From: Alex Baretta <alex@baretta.com>
To: brogoff <brogoff@speakeasy.net>
Cc: Ocaml <caml-list@inria.fr>
Subject: Re: [Caml-list] looping recursion
Date: Thu, 29 Jul 2004 08:28:00 +0200 [thread overview]
Message-ID: <410898F0.6030804@baretta.com> (raw)
In-Reply-To: <Pine.LNX.4.58.0407280924150.10739@shell1.speakeasy.net>
brogoff wrote:
> On Wed, 28 Jul 2004, Alex Baretta wrote:
>
>>brogoff wrote:
>>
>>>Sometimes lists are best. If lists are OK for 100, 1_000, or 10_000 items,
>>>why not 100_000 or 1_000_000? Map and friends shouldn't blow stack.
>>>
>>>-- Brian
>>
>>Actually, it's not that bad.
>
>
> Well, I'm still on the caml-list, so of course it isn't *that* bad. Also, as
> I said, if you need a tail recursive map over built in lists, you have at
> least two options. Unfortunately, my preference is to use Obj, which IMO
> points to a deficiency in the core language. Most, maybe all, of my issues
> with OCaml, amount to petty complaints, no showstoppers or dealbreakers.
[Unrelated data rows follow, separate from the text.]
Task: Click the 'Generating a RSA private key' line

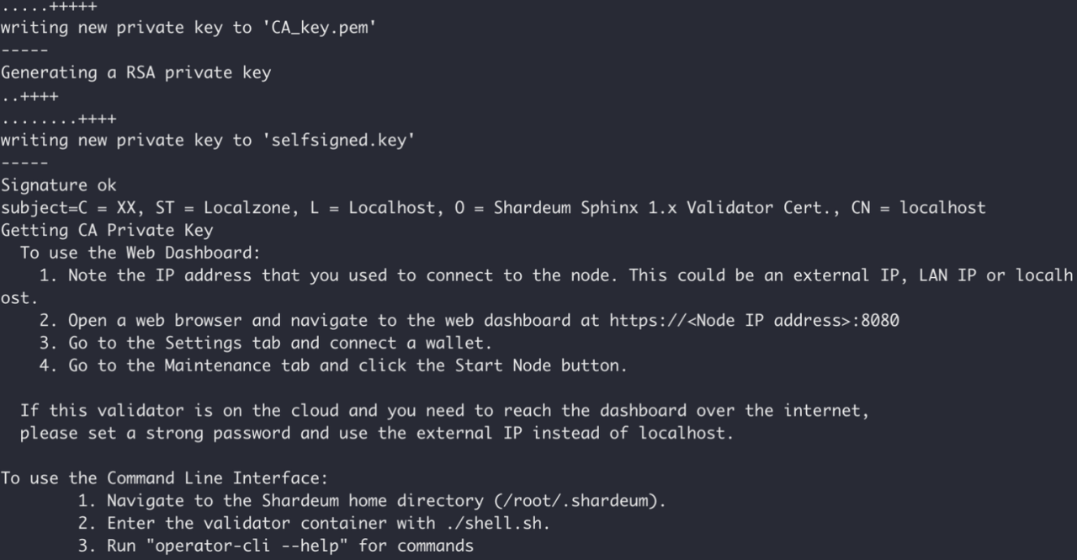Action: coord(136,73)
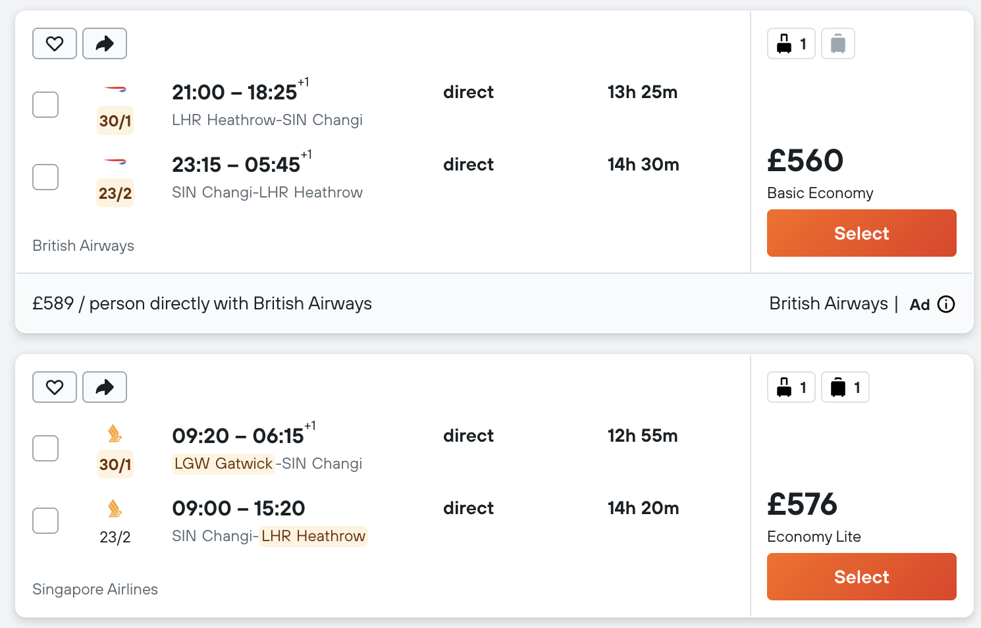Viewport: 981px width, 628px height.
Task: Share the Singapore Airlines £576 flight
Action: coord(105,387)
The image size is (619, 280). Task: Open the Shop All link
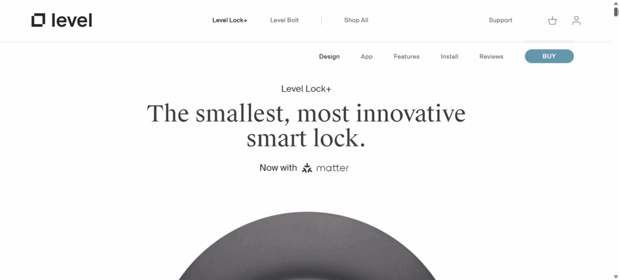point(356,20)
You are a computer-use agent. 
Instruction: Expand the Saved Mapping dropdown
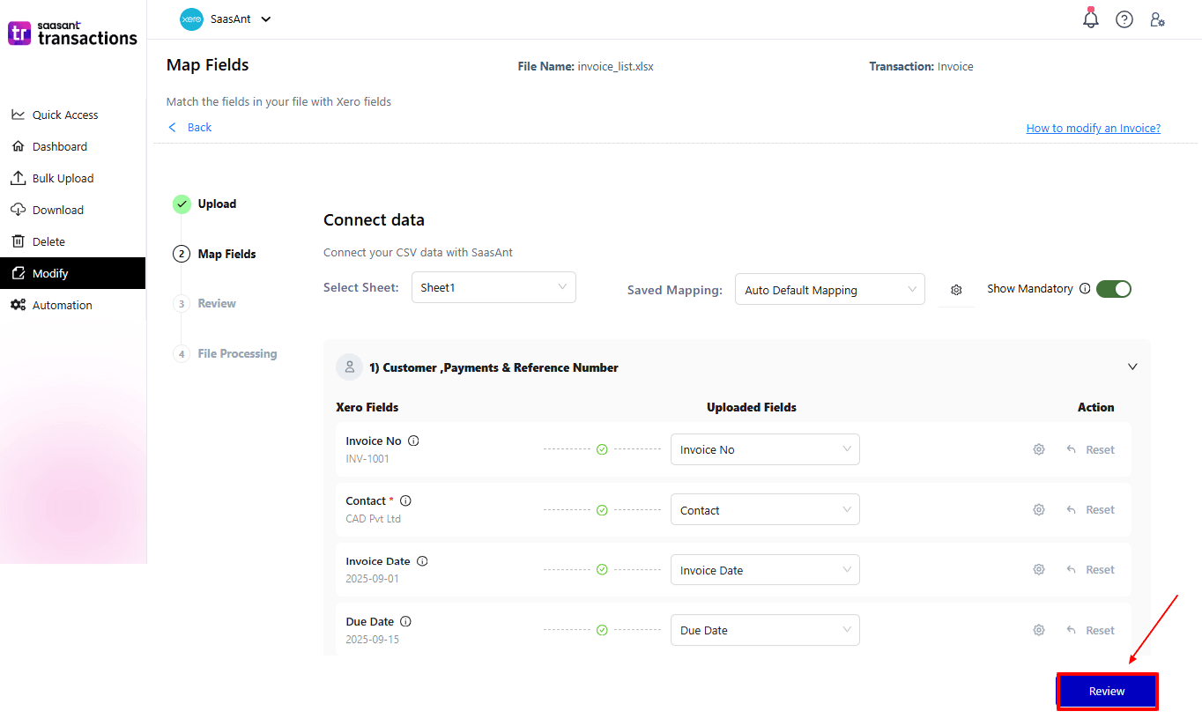829,290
> Hey, at least I'm not whining about the license!
Yes, I guess we simply can live with it. I can't wait to have STL
iterators in Ocaml, but meanwhile I can live with this functional
nonsense: lists, maps, sets... ;)
> There are quite a few cases where singly linked lists are the most efficient
> data structure, and they're just right for the problem. Streams and laziness
> are not at all efficient in comparison. Stack overflow commonly happens whenm
> one of my users (yup, I have users of my code who aren't me ;-) decides to
> run on data much larger than I'd anticipated.
Huge lists are usually not an efficient data structure. Lists are local
structures: at any point you can only observe a fixed number of head
elements (usually one at a time) and an unspecified tail. Such locality
generally makes caching the entire data structure useless. Long lists
(lists of a priori unbounded length) arise from user input: typically
the are obtained by reading in a file of a priori unbounded length. In
such cases lists are very much inefficient from the point of view of
memory complexity: lists cost O(n) where n is the size of the input;
streams cost O(1). Both cost O(n) in terms of time complexity. Usually
the potential speed benefit of lists is amply counterbalanced by
reduction in memory footprint, which usually means no memory swapping in
the kernel.
Here's an obvious example (not too obvious: I fell for it at first). I
have a XML syntax specifying relational databases. Essentially an entire
relational database can be represented with it. This XML lexicon is
meant for now only for the database initial schema definition and for
human-readable backups. I initially wrote the backup algorithm in terms
of transformations on a list of PXP trees which were finally serialized.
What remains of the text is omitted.